A new worldwide consumer oral health awareness survey across 15 countries, including the UK, has revealed an amazing snapshot of oral health, habits, concerns and desires across the globe.
In the largest survey of its kind totalling 15,000 respondents, findings range from the countries best at brushing teeth twice a day with fluoride toothpaste, to the top worst dental habits and most common dental issues.
The inaugural 2021 Global Healthy Thinking Report by international oral healthcare company, Sunstar, with brands including GUM, Butler and Ora2, also provides insight into which countries have seen the worst oral health impact during the pandemic, which countries are looking after their teeth best, and those who have the best smile satisfaction.
Findings in the UK include:
- The UK had the highest number of respondents who said they did not have any problems with their oral health (40 per cent).
- Britons ranked equally the second least likely (along with the Japanese) to skip brushing their teeth if in a rush in the morning (13 per cent), with Brazilians the least (12 per cent).
- Britons rank the second best worldwide for visiting the dentist most regularly in normal years (42 per cent), with Germans the best (45 per cent).
Whilst summary worldwide findings include:
Most and least oral health issues – Thailand has the most, and worst, problems with oral health – just one in 10 have no problems, and just five per cent are happy with their teeth. The UK ranked the highest, at 40 per cent, for not having any problems with their teeth.
Worst habits you would like to give up – Germany and Spain ranked equally the highest at 27 per cent for smoking as the worst habit harmful to their dental health. 22 per cent of Italians, Indonesians and Brazilians said drinking coffee, tea and staining drinks was their worst habit, whilst China ranks highest for sweets as their worst habit, at 31 per cent.
Most forgetful tooth-brushers – Indonesians were the most forgetful at brushing their teeth, at 45 per cent, whilst Brazil ranked next highest at 40 per cent. 33 per cent of Italians, Argentinians and Britons said they never forget to brush their teeth.

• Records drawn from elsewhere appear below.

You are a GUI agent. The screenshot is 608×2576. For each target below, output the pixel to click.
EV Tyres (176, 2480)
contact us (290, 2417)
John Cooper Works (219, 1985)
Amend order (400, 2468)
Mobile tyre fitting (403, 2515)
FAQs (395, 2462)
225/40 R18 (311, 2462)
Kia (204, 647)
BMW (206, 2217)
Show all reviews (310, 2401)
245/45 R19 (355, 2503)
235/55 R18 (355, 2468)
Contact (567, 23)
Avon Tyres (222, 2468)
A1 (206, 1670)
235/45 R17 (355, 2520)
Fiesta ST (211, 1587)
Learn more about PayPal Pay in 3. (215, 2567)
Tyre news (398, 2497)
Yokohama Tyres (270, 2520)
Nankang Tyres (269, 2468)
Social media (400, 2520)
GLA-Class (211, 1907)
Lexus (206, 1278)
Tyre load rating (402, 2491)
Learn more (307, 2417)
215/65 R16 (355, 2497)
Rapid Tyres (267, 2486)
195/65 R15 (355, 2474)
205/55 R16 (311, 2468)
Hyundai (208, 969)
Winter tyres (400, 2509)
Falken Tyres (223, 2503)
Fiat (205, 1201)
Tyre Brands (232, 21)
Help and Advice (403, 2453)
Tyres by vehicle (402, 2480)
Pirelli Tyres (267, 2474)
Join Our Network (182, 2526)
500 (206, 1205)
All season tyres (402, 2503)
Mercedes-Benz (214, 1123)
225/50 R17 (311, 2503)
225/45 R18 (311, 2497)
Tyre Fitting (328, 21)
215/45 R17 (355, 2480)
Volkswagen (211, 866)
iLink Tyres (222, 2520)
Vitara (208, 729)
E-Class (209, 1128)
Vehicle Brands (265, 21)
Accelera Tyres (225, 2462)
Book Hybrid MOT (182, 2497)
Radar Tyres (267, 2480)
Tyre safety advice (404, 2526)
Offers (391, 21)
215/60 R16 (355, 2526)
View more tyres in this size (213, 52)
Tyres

Germans forget the least, at 20 per cent.
Best for cleaning between teeth – China leads the way on cleaning between teeth at 21 per cent, followed by Italy, 20 per cent and Spain 18 per cent. Indonesia ranked the lowest at just seven per cent for those who use an interdental cleaner, electric airflosser or floss.
Smile satisfaction – People in the Netherlands are the happiest with their teeth, and 18 per cent would not want any cosmetic treatment to improve their smile. Meanwhile, just five per cent of Thai, Spanish, Italians and Brazilians said they would not choose one cosmetic smile treatment. The US was one of the lowest, only seven per cent said they would not want any cosmetic treatment and are happy with their teeth.
Understanding of the mouth/body link – 76 per cent of Argentinians understood smoking affected dental health, whilst just 39 per cent of Singaporeans understood the mouth/body link. While the Japanese have the best understanding that dental health can also affect life expectancy, at 38 per cent, just 12 per cent of British do.
Which countries reported the most bad breath? Asian countries reported bad breath when describing their oral health more commonly than elsewhere in the world, with the worst in Japan, at 34 per cent. Brazil reported the least, just eight per cent. In Europe, bad breath is most common in Italy, at 15 per cent, and least in the UK, at 10 per cent.
Which countries have seen the worst oral health impact during the pandemic? Argentinians have missed the most dental appointments during the pandemic, at 44 per cent. Just 12 per cent of Japan have missed dental appointments, the lowest worldwide. Americans said they have experienced more tooth sensitivity during the pandemic, at 25 per cent. Indonesians ranked highest, at 45 per cent, for choosing to now clean their teeth more regularly as a result, followed by China at 38 per cent.
Martijn Verhulst, medical liaison manager at Sunstar Scientific Affairs, comments on the survey findings, “We are proud to have conducted this largest survey of its kind to further our knowledge into consumer oral health.
“Positive findings included the numbers of people worldwide who are keeping their mouth healthy and fresh by brushing their teeth twice a day, using fluoride toothpaste and tongue brushing.
“But there did seem to be less understanding globally of the overall mouth/health link and the impact oral health has on your overall well-being, or how habits like smoking can impact your oral health.
“We strongly advise that consumers get their teeth checked twice a year by a qualified professional to assess their oral health and any dental decay or gum disease. Regular dental checks are also important for identifying any issues early and before they can cause wider harm. A reputable dentist is also likely to spot signs of other medical conditions such as oral cancer or even diabetes if they can monitor your oral health frequently.”